Human precision cut lung slices (hPCLS) ex vivo derived from non‐asthmatic donors were incubated overnight with human IgE, dexamethasone, montelukast, antihistamines or a selective Syk inhibitor (SYKi). High‐affinity IgE receptor (FcεRI) activation by anti‐IgE cross‐linking was performed, and constriction and mediator release measured. Airway constriction was normalized to that induced by maximal carbachol stimulation. Syk expression (determined by qPCR and immunoblot) was also evaluated in human primary airway smooth muscle (HASM) cells to determine whether Syk directly modulates HASM function.
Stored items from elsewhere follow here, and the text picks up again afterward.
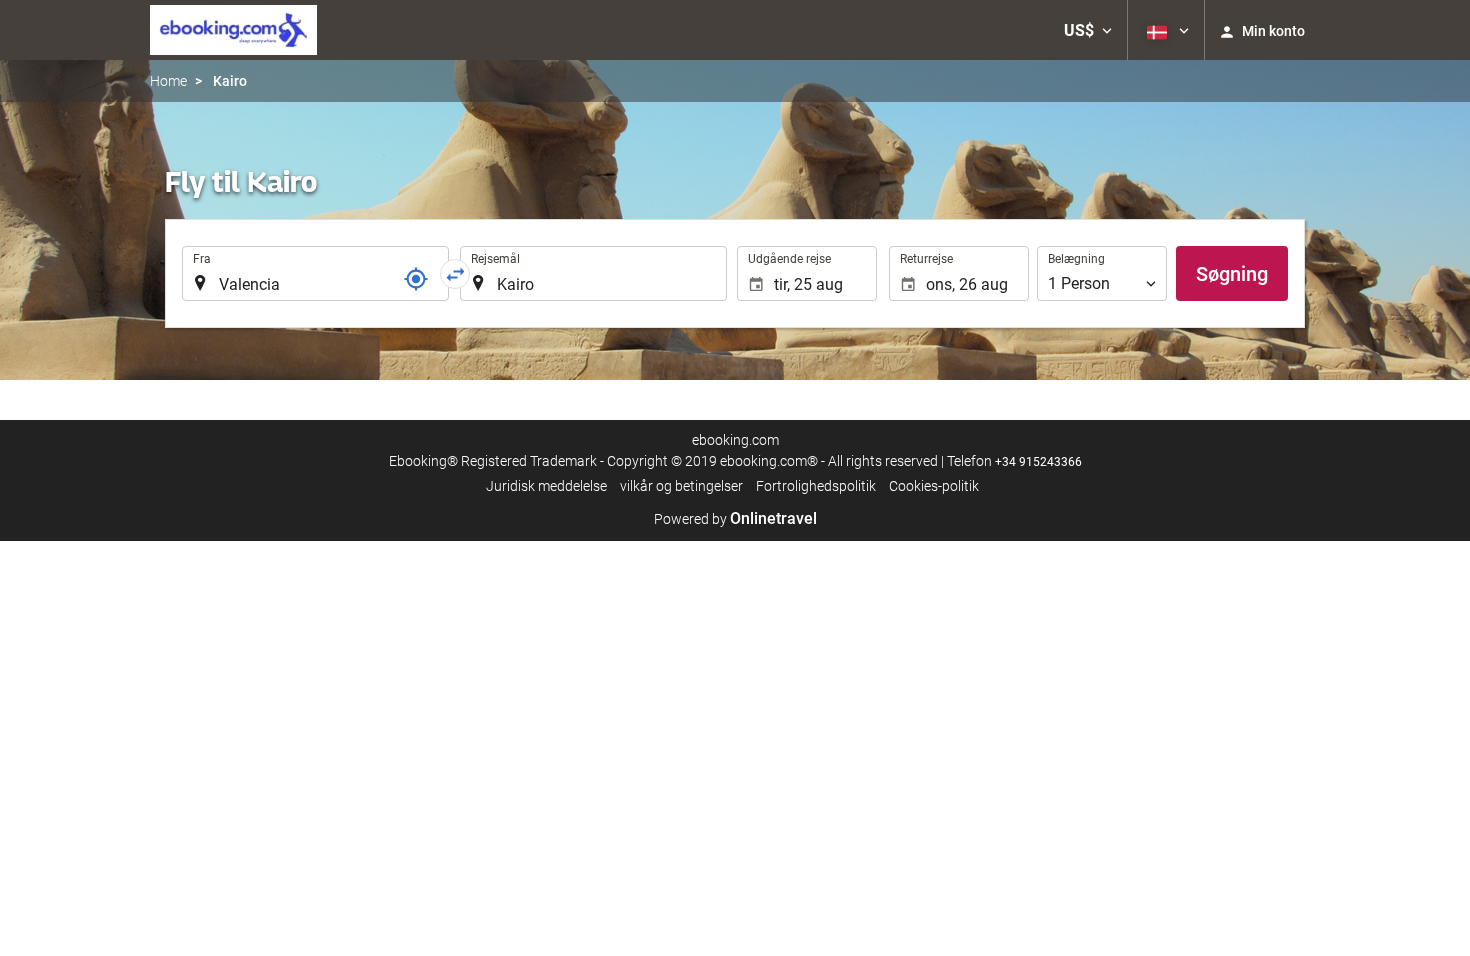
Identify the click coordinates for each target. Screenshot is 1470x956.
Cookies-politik (934, 486)
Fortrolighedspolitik (816, 486)
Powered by (735, 519)
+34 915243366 (1038, 462)
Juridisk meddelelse (546, 486)
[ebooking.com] (233, 30)
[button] (1088, 30)
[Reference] (416, 279)
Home (168, 81)
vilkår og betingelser (681, 486)
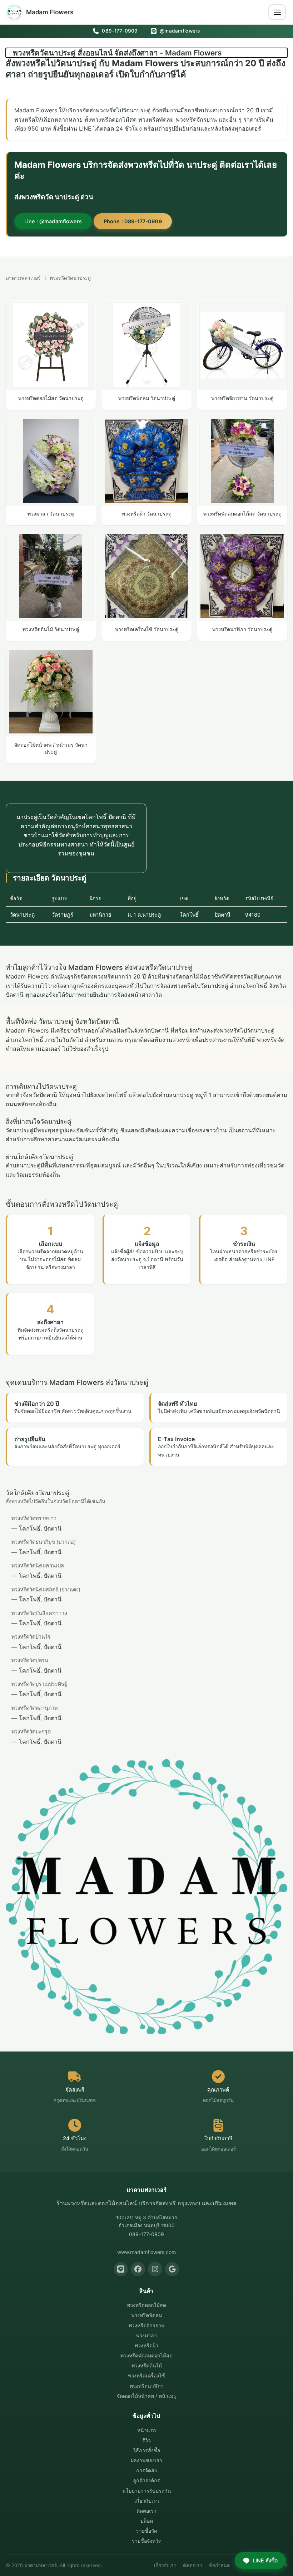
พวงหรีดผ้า (146, 2345)
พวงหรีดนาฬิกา (147, 2386)
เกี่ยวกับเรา (146, 2501)
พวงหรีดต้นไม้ (146, 2365)
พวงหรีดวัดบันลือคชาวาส (39, 1613)
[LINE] (121, 2269)
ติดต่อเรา (146, 2511)
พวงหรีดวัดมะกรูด (31, 1731)
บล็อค (146, 2521)
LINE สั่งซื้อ (265, 2560)
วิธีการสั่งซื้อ (146, 2450)
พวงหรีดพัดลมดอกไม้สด (146, 2355)
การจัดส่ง (146, 2470)
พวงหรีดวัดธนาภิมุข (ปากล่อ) (43, 1542)
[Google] (172, 2269)
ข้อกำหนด (219, 2565)
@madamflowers (179, 31)
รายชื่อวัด (146, 2531)
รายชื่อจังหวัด (147, 2541)
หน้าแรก (146, 2430)
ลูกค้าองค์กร (146, 2480)
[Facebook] (138, 2269)
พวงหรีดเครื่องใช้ (146, 2375)
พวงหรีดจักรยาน (147, 2325)
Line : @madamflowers (53, 221)
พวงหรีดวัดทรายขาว (33, 1518)
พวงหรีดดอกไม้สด (146, 2305)
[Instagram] (155, 2269)
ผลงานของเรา (146, 2460)
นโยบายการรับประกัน (146, 2491)
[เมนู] (277, 12)
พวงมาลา (146, 2335)
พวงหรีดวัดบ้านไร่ (30, 1637)
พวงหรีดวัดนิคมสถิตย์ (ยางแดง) (45, 1589)
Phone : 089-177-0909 (133, 221)
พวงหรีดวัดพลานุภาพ (34, 1708)
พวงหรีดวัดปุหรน (29, 1660)
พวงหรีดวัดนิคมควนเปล (37, 1565)
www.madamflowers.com (146, 2252)
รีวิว (146, 2440)
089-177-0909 (119, 31)
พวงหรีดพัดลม (146, 2315)
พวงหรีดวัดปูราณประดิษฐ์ (39, 1684)
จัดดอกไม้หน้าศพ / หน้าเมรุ (146, 2396)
While dexamethasone had little effect on FcεR‐mediated contraction, montelukast or antihistamines partially attenuated the response. SYKi abolished anti‐IgE‐mediated contraction and suppressed the release of mast cell or basophil mediators from the IgE‐treated hPCLS. In contrast, SYKi had little effect on the non‐allergic contraction induced by carbachol. Syk mRNA and protein were undetectable in HASM cells.

A selective Syk inhibitor, but not corticosteroids, abolished FcεR‐mediated contraction in human small airways ex vivo. The mechanism involved FcεRI receptor activation on mast cells or basophils that degranulate causing airway constriction, rather than direct actions on HASM.